The significance of Salomon v A Salomon & Co Ltd [1897] AC 22 was that it led to the creation of the important rule and principle with regards to corporate personality. It laid down that with regards to corporate entities a significant limited liability concept exists and that any company which is formed in compliance with the legal provisions and legal regulations of the Companies Act will be regarded as a separate person and will not be regarded as an agent of its controller. Thus the significance of Salomon v A Salomon & Co Ltd [1897] AC 22 is that it established that a corporate entity has a separate legal personality and the rights and obligations of a corporate entity is different from the rights and obligations of the shareholders of a company.
The theory of corporate veil states that identity of a company is completely distinct and separated from its members and shareholders.

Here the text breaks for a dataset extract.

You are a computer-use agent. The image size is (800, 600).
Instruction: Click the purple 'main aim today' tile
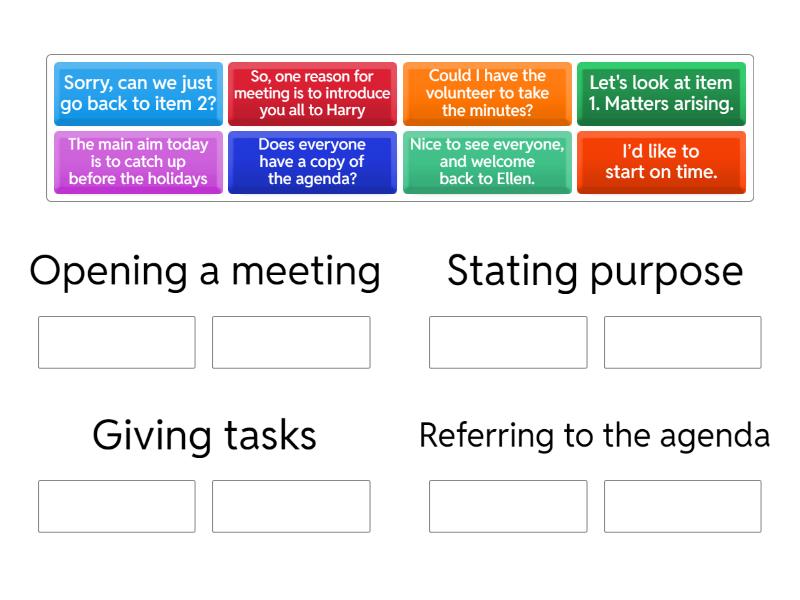138,162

Corporate veil can be lifted when corporate personality of a company is used for the purpose of committing fraud and for conducting illegal acts and improper acts. It should be noted that a corporate entity is merely an artificial person and since an artificial person cannot do anything fraudulent or cannot do an illegal act the legal system has to lift the corporate veil to determine which shareholder or which agent of the company has committed the fraud. This will help to hold the guilty shareholder liable for the debts of the company that came into the books of the company due to the illegal actions of that shareholder.